Подошёл троллейбус. Раиса поднялась по ступенькам, взяла у водителя билет и спрятала его в отдельный кармашек кошелька — для отчётности перед бухгалтерией центра: её удостоверение права на бесплатный проезд ей не давало.
Даже не оглядываясь, Рая почувствовала: что-то не так. Уголком глаза она заметила сидящую у прохода сухонькую седенькую старушку. Та вертела круглой головкой на тоненькой шейке туда-сюда, беспомощно поглядывала то на соседок, то в окно, то на стоявших в проходе людей. Очевидно, она хотела что-то сказать, но никак не решалась. Наконец, она тронула за рукав кителя стоящего рядом офицера:
— Скажите, далеко ещё до остановки «Центральная»? Дочка велела мне ехать туда, придёт встретить, а я не помню, где мне выходить.
— Извините, я проездом, вашего города не знаю. Спросите ещё кого-нибудь.
Такой остановки не было ни на этом маршруте, ни на других. Но тут же нашлись советчицы:
— Это вам на площади Василевского выходить. Раз там диспетчерская троллейбусов и автобусов, значит, это и есть центральная.
— Ну при чём тут диспетчерская? Бабушка, вам надо в центр города, на площадь Мира.
— Да не слушайте вы их, я скажу, где выходить. Ваша дочь где работает?
— Не знаю, но она там начальница…
Не первый случай, подумала Раиса. Но троллейбус подкатил к нужной ей остановке. Надо было зайти в центр, сдать отчёт, плату подопечных за обслуживание и дополнительные услуги, узнать новые указания руководства. Но её кто-то догонял:
— Рая, привет! Опаздываем мы с тобой?
Раиса решила пошутить:
— Ну, я-то хоть к своим бабулькам-дедулькам ходила, а ты где была?

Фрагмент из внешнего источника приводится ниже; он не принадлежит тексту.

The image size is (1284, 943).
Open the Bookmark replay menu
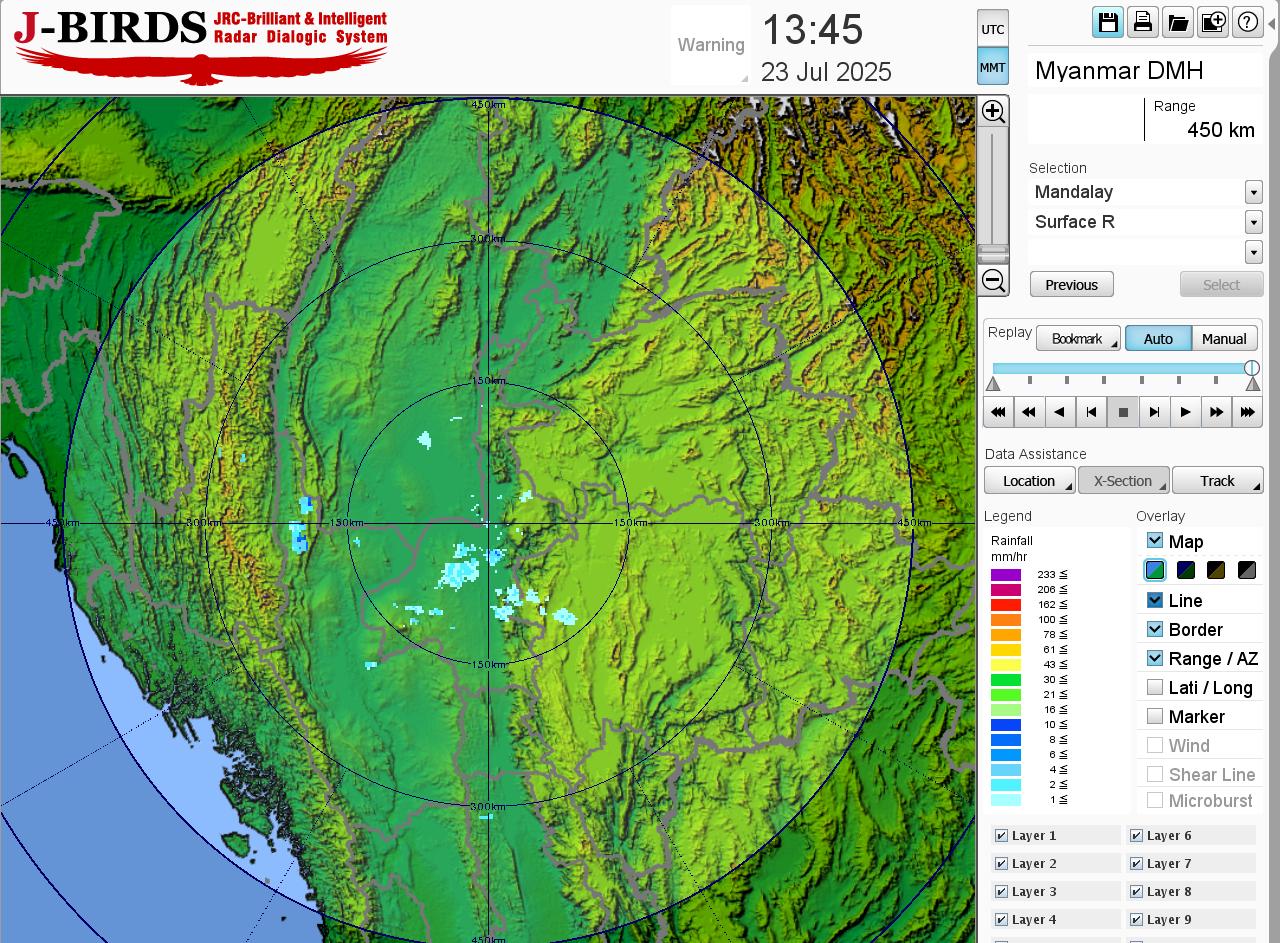(1078, 339)
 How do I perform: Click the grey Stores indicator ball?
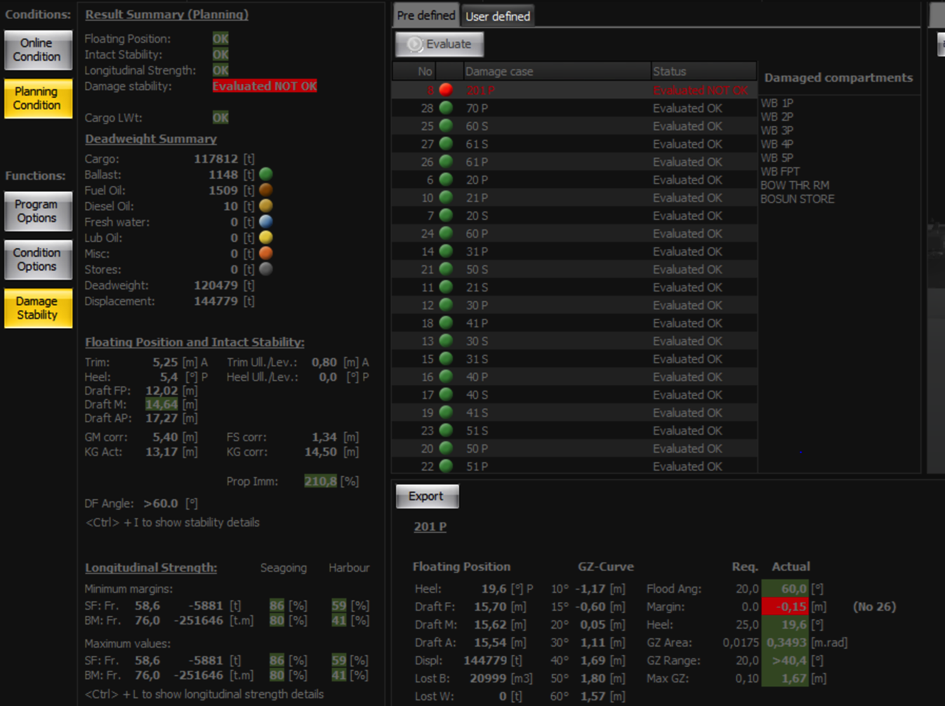pyautogui.click(x=266, y=270)
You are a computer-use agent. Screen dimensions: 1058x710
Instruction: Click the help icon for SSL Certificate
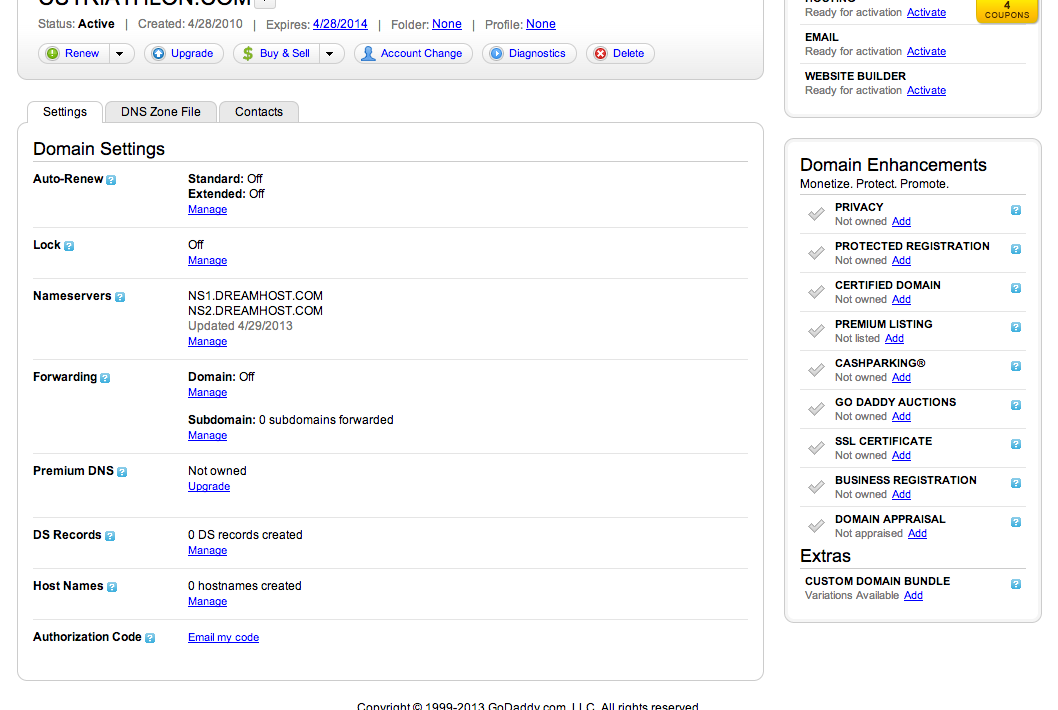click(1016, 444)
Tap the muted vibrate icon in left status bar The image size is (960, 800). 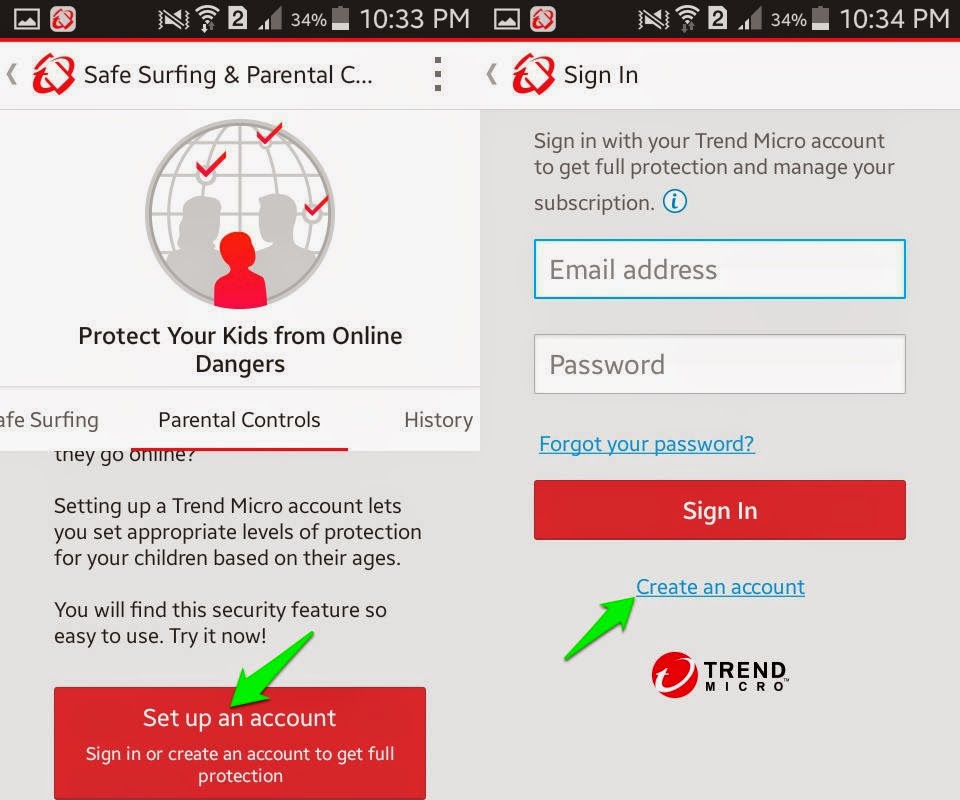pos(173,20)
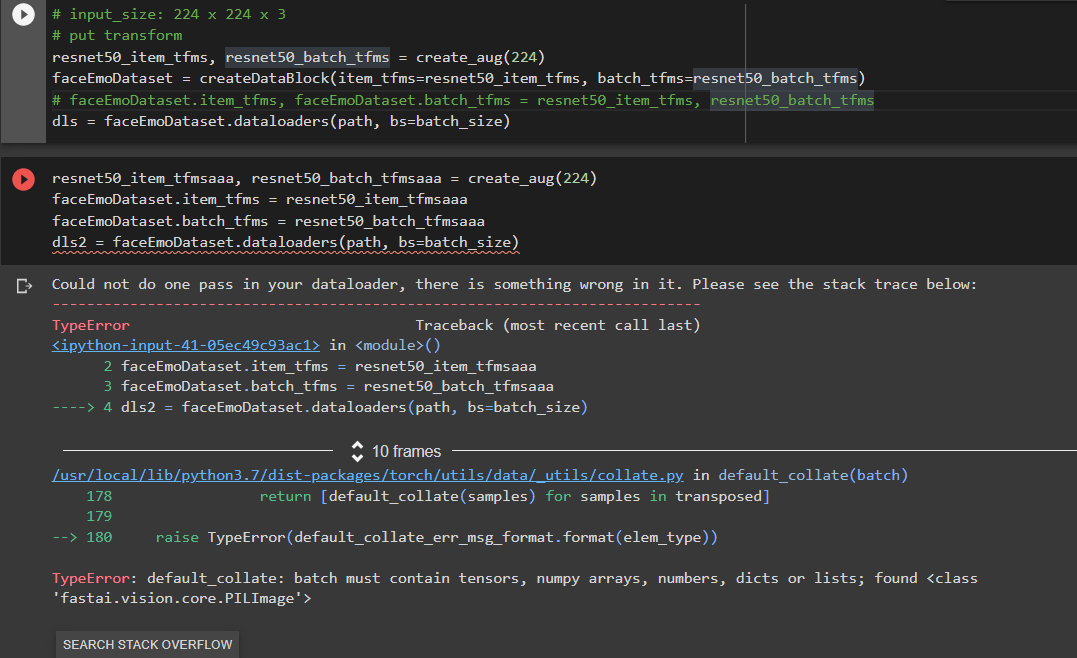Click the resnet50_item_tfmsaaa create_aug line
Screen dimensions: 1077x658
point(324,178)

Молоденькая стройная шатенка Арина потихоньку оглянулась по сторонам:
— Понимаешь, повезло. С утра пораньше отделалась и забежала в парикмахерскую. Только села в кресло: «Ой, извините, я сейчас!» Убежала моя мастерица, а я и сижу… И не уйти в таком виде, и в центр уже надо. Наконец прилетает моя Зоя: «Ой, простите! Я в окно увидела: идет бабка из соседнего дома. Днём она дома одна, дети-внуки на работе. Когда сумеет открыть дверь, она выходит, а куда идти, не знает. И домой вернуться не может, сходу забывает, где живёт. Мы её уже давно знаем, увидим — ловим и отводим домой, вот я и побежала. Вы уж не сердитесь, ладно?» Ну, куда я денусь, не ругаться же, раз люди доброе дело делают. Вот и засиделась там.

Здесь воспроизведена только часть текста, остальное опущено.